O poço da escada estava bloqueado desde acima -não pelo fogo ou por aço que fizesse parte da estrutura da torre, mas por pedaços enormes do revestimento de gesso que recobria as paredes laterais da escadaria. Caído em pedaços enormes, o gesso tinha bloqueado o poço da escada, fechando a passagem entre o 91º e o 92º andares. Do 91º para baixo, o gesso era um obstáculo menor.
"Isso aqui não está nada bom", McIntyre disse, conforme se recorda.
Ele não sabia disso, mas se encontrava numa fronteira crítica. Acima dele, em 19 andares da torre, havia 1.344 pessoas, muitas delas vivas, em choque, mas não feridas e implorando por socorro. Nenhuma iria sobreviver.
Abaixo dele, em 90 andares, milhares de outras também estavam vivas, em choque, não estavam feridas e imploravam por ajuda. Quase todas sobreviveram.
A situação naquela escadaria estava ruim, mas, conforme McIntyre contaria mais tarde, era pior ainda nas outras duas saídas de emergência. Então ele voltou para a primeira escadaria, a noroeste do centro do edifício. Imediatamente, escorregou sobre o gesso e desceu dois andares deslizando. Ileso, pôs-se de pé e observou luzes mais abaixo. Ele se recorda de ter chamado "por aqui!". Seus colegas da ABS se juntaram ao êxodo do andar 91.
Um andar acima deles, no 92º, alguns funcionários da Carr Futures estavam fazendo exatamente o que o pessoal da ABS tinha feito: procurando uma saída. Eles não se deram conta de que estavam do lado errado dos escombros.
No 92º andar, Damian Meehan correu para encontrar um telefone livre na Carr Futures e ligou para seu irmão Eugene, bombeiro no Bronx. "Está muito ruim mesmo aqui", Meehan lhe disse. "Os elevadores quebraram."
"Vá até a porta da frente, veja se há fumaça lá", Eugene Meehan recorda de ter lhe pedido. Ele ouviu seu irmão largar o telefone, depois acompanhou os sons que lhe chegavam aos ouvidos. Havia gritos e confusão, mas não pânico.

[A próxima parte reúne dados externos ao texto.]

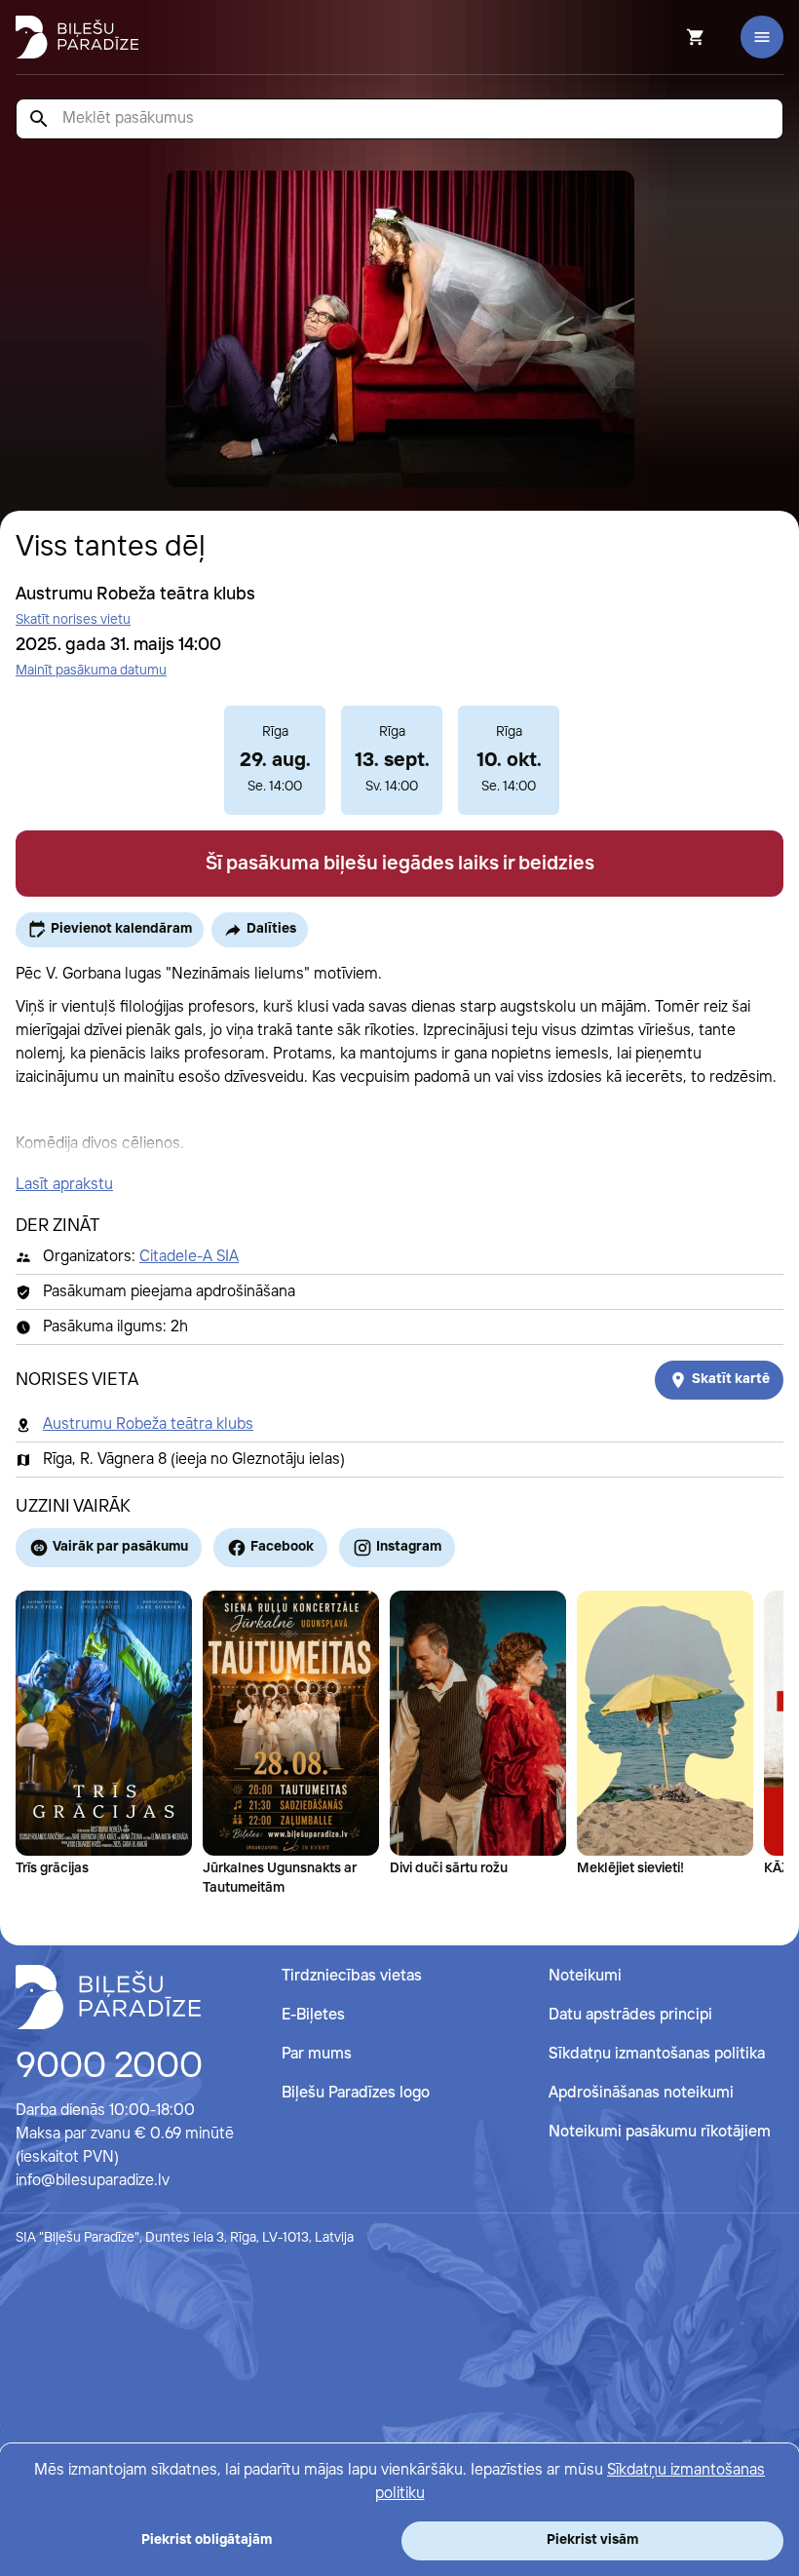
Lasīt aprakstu (64, 1184)
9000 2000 (109, 2067)
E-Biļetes (313, 2015)
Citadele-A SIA (189, 1257)
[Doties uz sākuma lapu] (77, 37)
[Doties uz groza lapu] (669, 37)
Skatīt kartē (731, 1379)
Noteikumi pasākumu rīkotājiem (660, 2132)
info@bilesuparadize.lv (93, 2180)
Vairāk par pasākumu (120, 1547)
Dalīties (271, 929)
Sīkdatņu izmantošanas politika (657, 2054)
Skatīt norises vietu (73, 620)
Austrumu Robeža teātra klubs (148, 1424)
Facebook (282, 1547)
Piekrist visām (592, 2540)
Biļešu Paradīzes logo (356, 2093)
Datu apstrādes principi (630, 2015)
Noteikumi (585, 1976)
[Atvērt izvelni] (762, 37)
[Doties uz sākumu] (108, 1997)
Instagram (408, 1547)
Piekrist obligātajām (206, 2540)
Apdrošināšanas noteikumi (641, 2093)
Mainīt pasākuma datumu (91, 670)
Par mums (317, 2054)
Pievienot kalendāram (121, 929)
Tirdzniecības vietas (352, 1976)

Alguns minutos mais tarde, Damian Meehan voltou e informou que a entrada da frente estava cheia de fumaça. "Procure a escada", Eugene o aconselhou. "Veja de que lado a fumaça está vindo. Vá na direção contrária." Então ele ouviu Damian pela última vez. "Ele disse: "Nós temos de sair daqui". Ou disse: "Nós estamos saindo'", recordou Eugene Meehan. "Venho quebrando a cabeça para lembrar. Sei que ele falou "nós"."